Lori should have known better than to treat his words as gospel. Her choices are her own. She rolled the dice; and the investigators and Ethics Commission rejected the opinion of 2021 and 2024 Robin Gibson. They sided with 2012 Robin Gibson, to which 2024 Robin Gibson said, we want a rematch.
“Charter schools are not well understood by a lot of folks and I believe the Order finding probable cause is an unintentional mistake.”
Yikes.
Maybe that argument — which is more condescension than argument — will work for an individual administrative judge and Lori will get of this without a punishment beyond what she’s already endured. Maybe the judge will create a charter school ethical free-for-all out of whole legal cloth.
But would you bet on that — again — if you were Lori?
This is the 2012 conflict advice.
Here is the 2021 advice:
Here is a formal proposal from 2018 that then Lake Wales Charter Chair Jimmy Nelson sent to the entire Polk County School Board, including Lori Cunningham, on July 10, 2018, referring to the “The Lake Wales Option.”
Ironically, Jimmy Nelson would go on to torment the best human asset the Lake Wales Charter system ever had — the very talented and dedicated principal of Lake Wales High School, Donna Dunson.
In my view, in his role as a self-promoting CCDFer (later cast out even by them) Nelson did more to tear LWC and Lake Wales as a community apart than anyone I observed.

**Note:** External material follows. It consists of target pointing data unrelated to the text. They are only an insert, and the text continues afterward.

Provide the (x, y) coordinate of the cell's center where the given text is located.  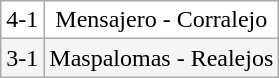
4-1 (22, 20)
Mensajero - Corralejo (162, 20)
Maspalomas - Realejos (162, 58)
3-1 (22, 58)
Pinpoint the cell where the given text exists, returning its [x, y] midpoint coordinate. 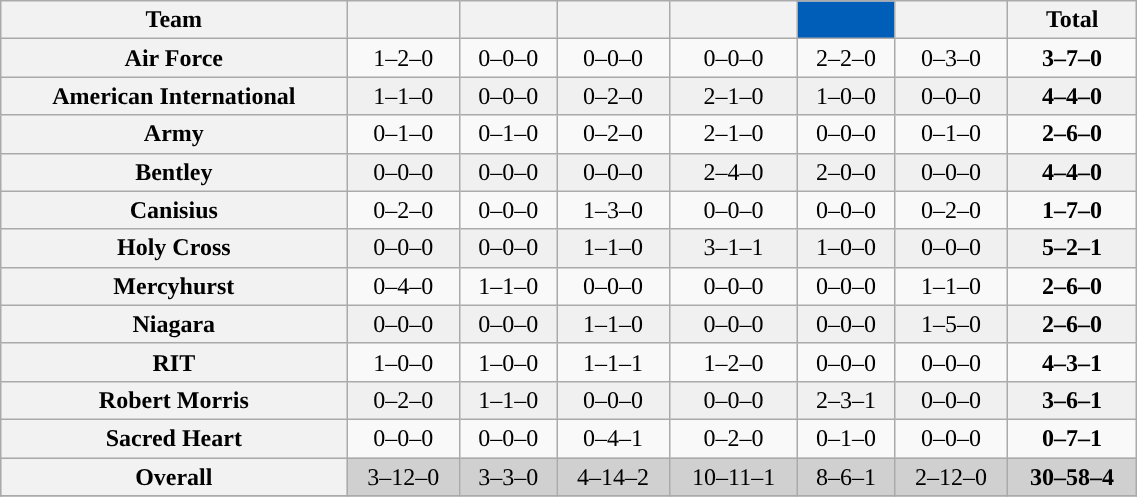
5–2–1 [1072, 248]
4–3–1 [1072, 362]
Army [174, 134]
Total [1072, 20]
8–6–1 [846, 477]
3–6–1 [1072, 400]
Niagara [174, 324]
2–12–0 [950, 477]
4–14–2 [614, 477]
Robert Morris [174, 400]
Sacred Heart [174, 438]
Team [174, 20]
2–4–0 [734, 172]
3–12–0 [404, 477]
30–58–4 [1072, 477]
3–7–0 [1072, 58]
Canisius [174, 210]
1–5–0 [950, 324]
0–4–1 [614, 438]
Overall [174, 477]
3–1–1 [734, 248]
Air Force [174, 58]
0–7–1 [1072, 438]
0–3–0 [950, 58]
Bentley [174, 172]
1–7–0 [1072, 210]
2–2–0 [846, 58]
0–4–0 [404, 286]
1–1–1 [614, 362]
RIT [174, 362]
American International [174, 96]
3–3–0 [508, 477]
1–3–0 [614, 210]
Mercyhurst [174, 286]
10–11–1 [734, 477]
Holy Cross [174, 248]
2–3–1 [846, 400]
2–0–0 [846, 172]
Identify which cell holds the provided text, then report its (X, Y) central coordinate. 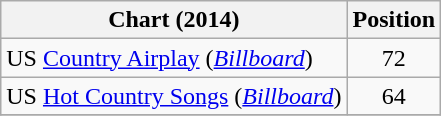
US Country Airplay (Billboard) (174, 58)
US Hot Country Songs (Billboard) (174, 96)
Position (394, 20)
72 (394, 58)
64 (394, 96)
Chart (2014) (174, 20)
Locate the cell with the specified text and output its [x, y] center coordinate. 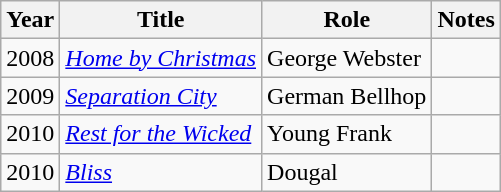
Year [30, 20]
German Bellhop [347, 96]
Role [347, 20]
George Webster [347, 58]
Dougal [347, 172]
2009 [30, 96]
Title [161, 20]
Bliss [161, 172]
Home by Christmas [161, 58]
Young Frank [347, 134]
2008 [30, 58]
Rest for the Wicked [161, 134]
Notes [466, 20]
Separation City [161, 96]
Determine the (X, Y) coordinate at the center of the cell enclosing the given text.  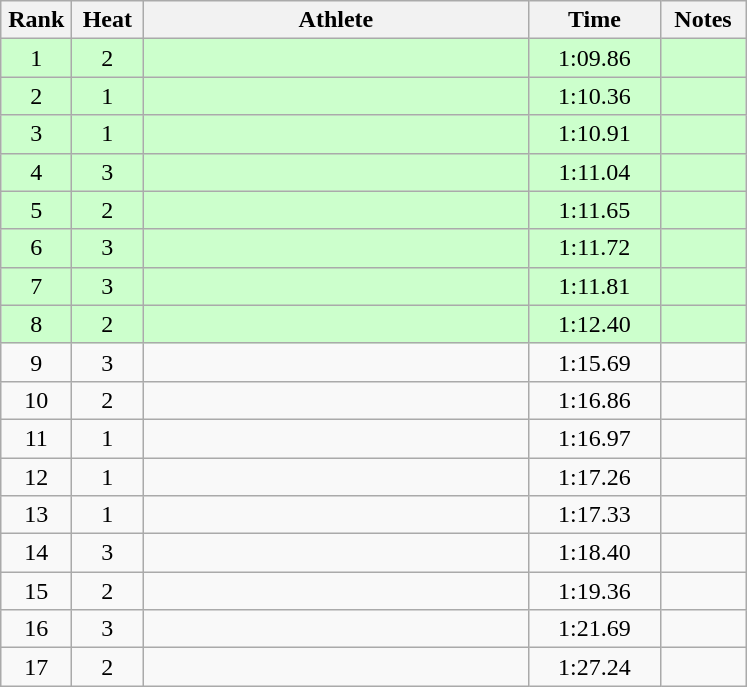
1:27.24 (594, 667)
1:11.04 (594, 172)
1:12.40 (594, 324)
14 (36, 553)
1:10.91 (594, 134)
15 (36, 591)
1:17.33 (594, 515)
5 (36, 210)
1:17.26 (594, 477)
1:09.86 (594, 58)
Time (594, 20)
10 (36, 400)
1:16.86 (594, 400)
1:15.69 (594, 362)
8 (36, 324)
1:21.69 (594, 629)
Notes (703, 20)
6 (36, 248)
Heat (108, 20)
Rank (36, 20)
4 (36, 172)
11 (36, 438)
12 (36, 477)
1:19.36 (594, 591)
Athlete (336, 20)
1:11.65 (594, 210)
17 (36, 667)
7 (36, 286)
13 (36, 515)
9 (36, 362)
1:10.36 (594, 96)
1:11.72 (594, 248)
1:11.81 (594, 286)
1:18.40 (594, 553)
16 (36, 629)
1:16.97 (594, 438)
Return the (x, y) coordinate for the center point of the cell that contains the specified text.  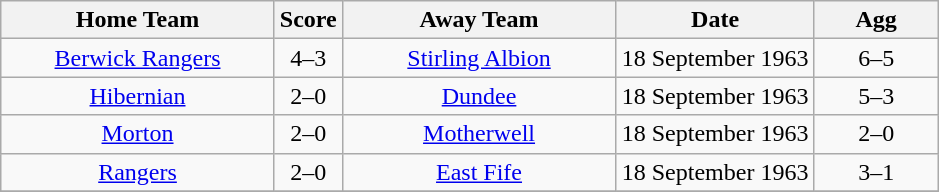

He seems to be a pox on that community.
That said, I doubt very much that Jimmy Nelson actually wrote that letter I posted above. The actual author is almost certainly Robin Gibson. Nelson probably just signed it as the chair of the unelected LWC board at the time.
The “McLaughlin Opportunity Slipping Away” (April 3, 2017) letter I opened this article with and the “Lake Wales Option” (July 10, 2018) letter make easy bookends for the LWCS pressure campaign on McLaughlin, with the “official uniform shop” declaration sitting elegantly in the middle.
As I said, through our many public discussions, I always perceived Lori as a solid yes vote for the LWC takeover of McLaughlin, no matter the terms of the deal. I never got to yes because no one on either side seemed really willing to negotiate good faith terms that I considered fair. No formal vote on a deal ever occurred.